___ EXTRACTED MATERIAL

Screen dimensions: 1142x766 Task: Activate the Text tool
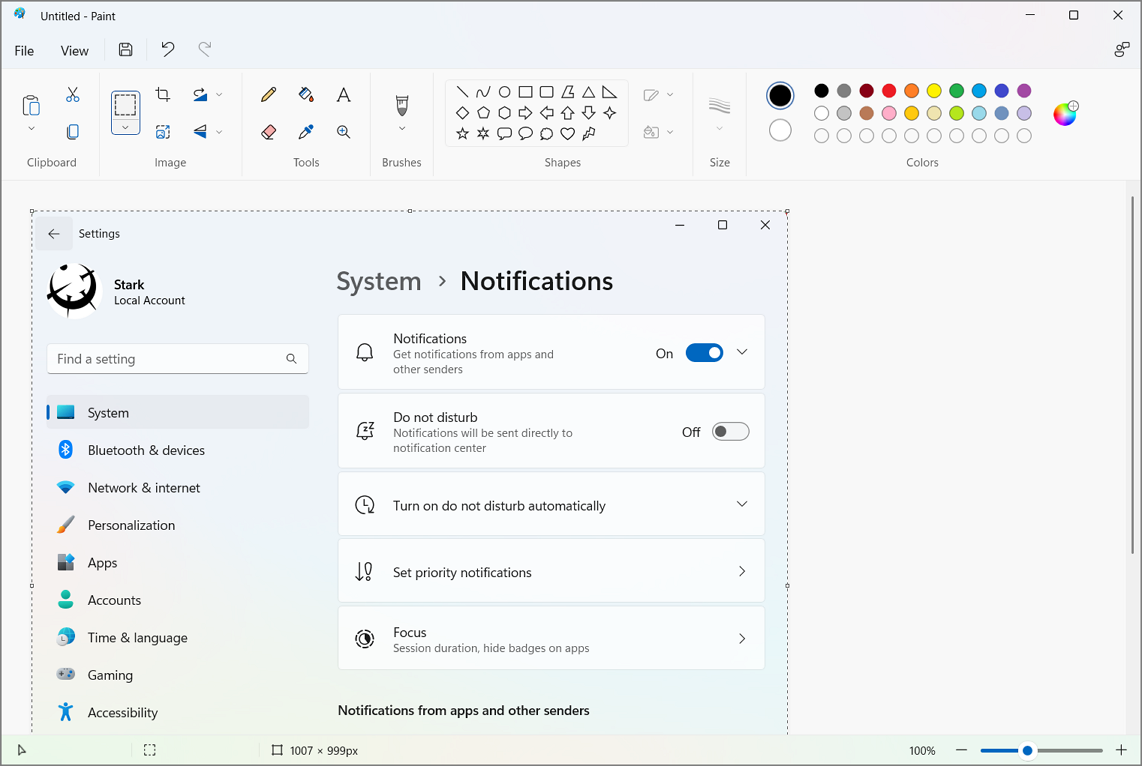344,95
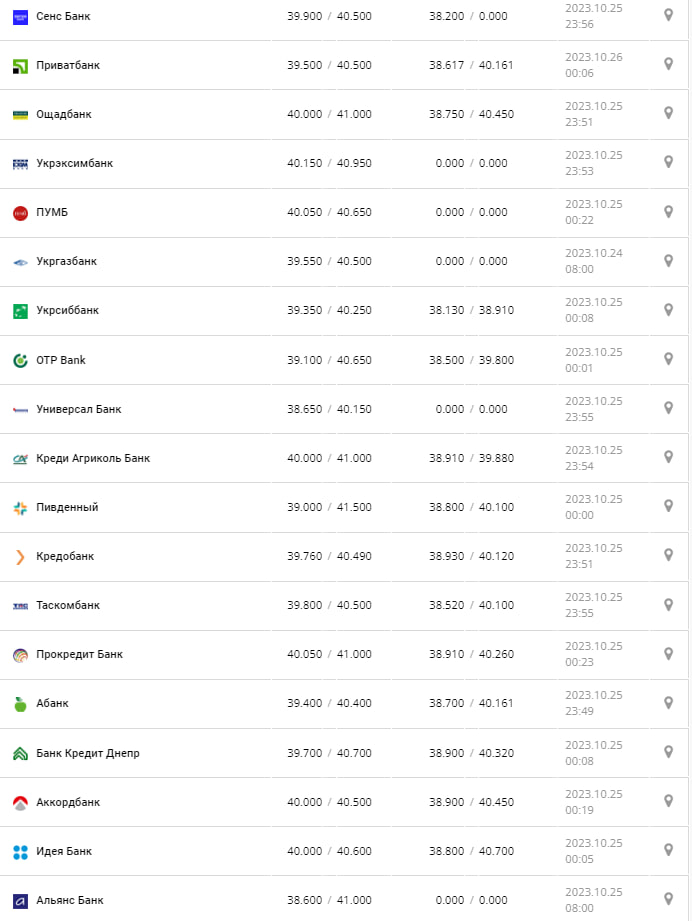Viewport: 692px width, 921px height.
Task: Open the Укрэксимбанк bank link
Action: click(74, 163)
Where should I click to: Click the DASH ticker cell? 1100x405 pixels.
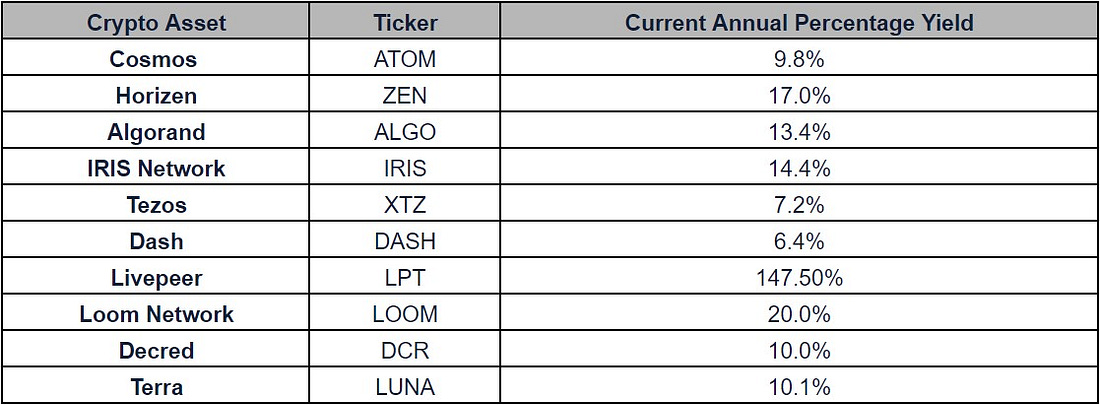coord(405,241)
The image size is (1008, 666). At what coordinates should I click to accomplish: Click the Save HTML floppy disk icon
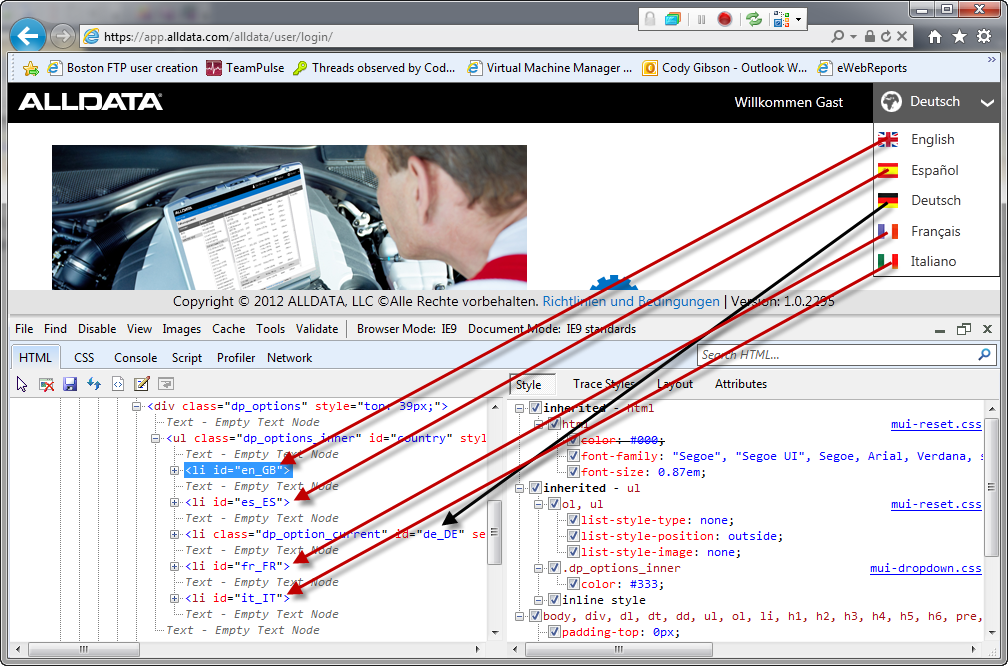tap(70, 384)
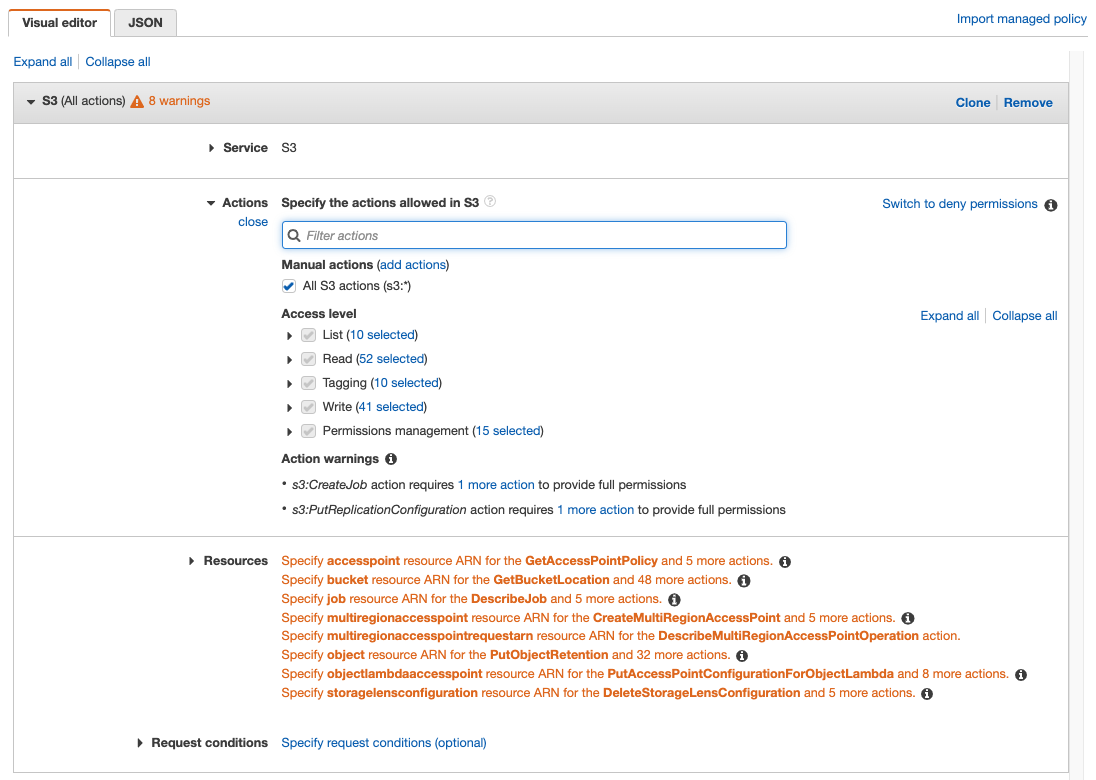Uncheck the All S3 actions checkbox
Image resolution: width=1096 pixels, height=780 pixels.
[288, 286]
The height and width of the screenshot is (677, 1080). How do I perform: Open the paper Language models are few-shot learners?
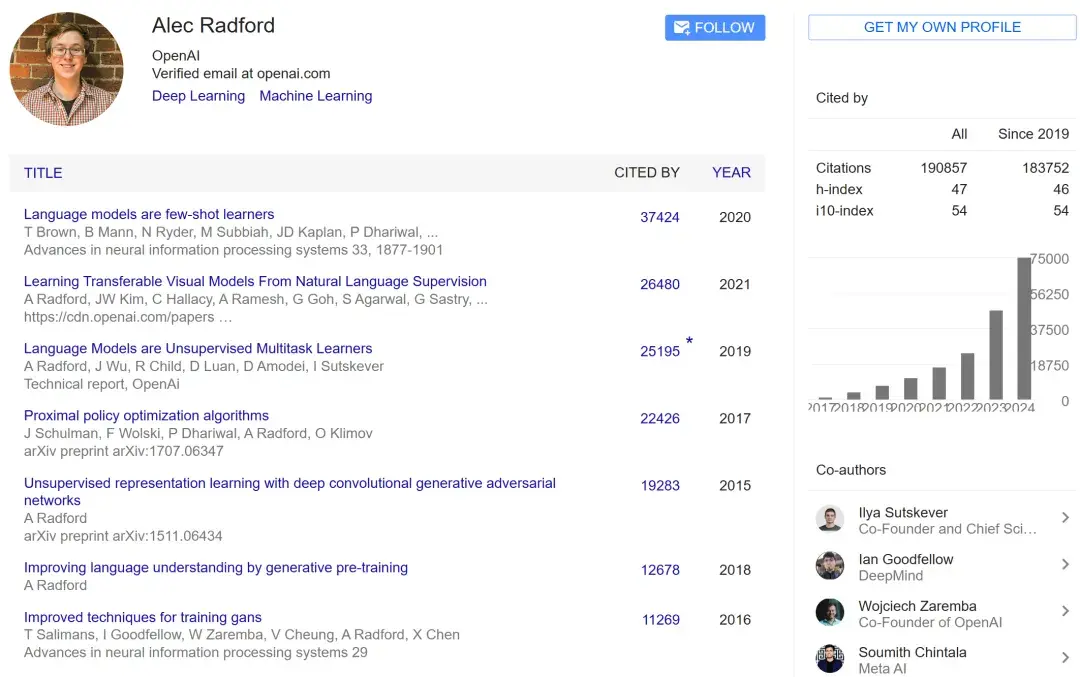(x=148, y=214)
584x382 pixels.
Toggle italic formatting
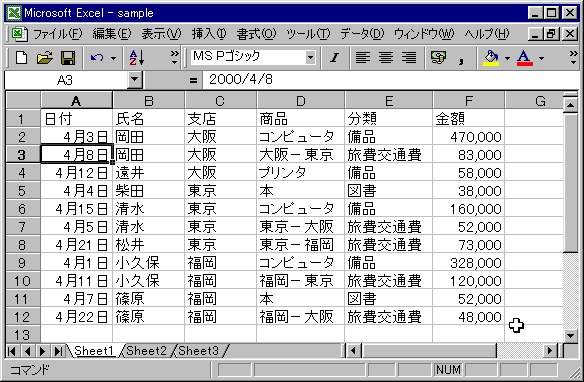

______

Restate the whole listing above exactly, please, omitting every image.

▶ [FINAL ANSWER]:
Screen dimensions: 1142x766 Task: Activate the Text tool
344,95
Viewport: 692px width, 921px height.
Task: Open the Укрэксимбанк bank link
Action: click(74, 163)
Where should I click to: Click the DASH ticker cell? 1100x405 pixels.
coord(405,241)
The image size is (1008, 666). At what coordinates should I click to accomplish: Click the Save HTML floppy disk icon
tap(70, 384)
Uncheck the All S3 actions checkbox
Image resolution: width=1096 pixels, height=780 pixels.
[288, 286]
The height and width of the screenshot is (677, 1080). How do I perform: Open the paper Language models are few-shot learners?
(x=148, y=214)
584x382 pixels.
Toggle italic formatting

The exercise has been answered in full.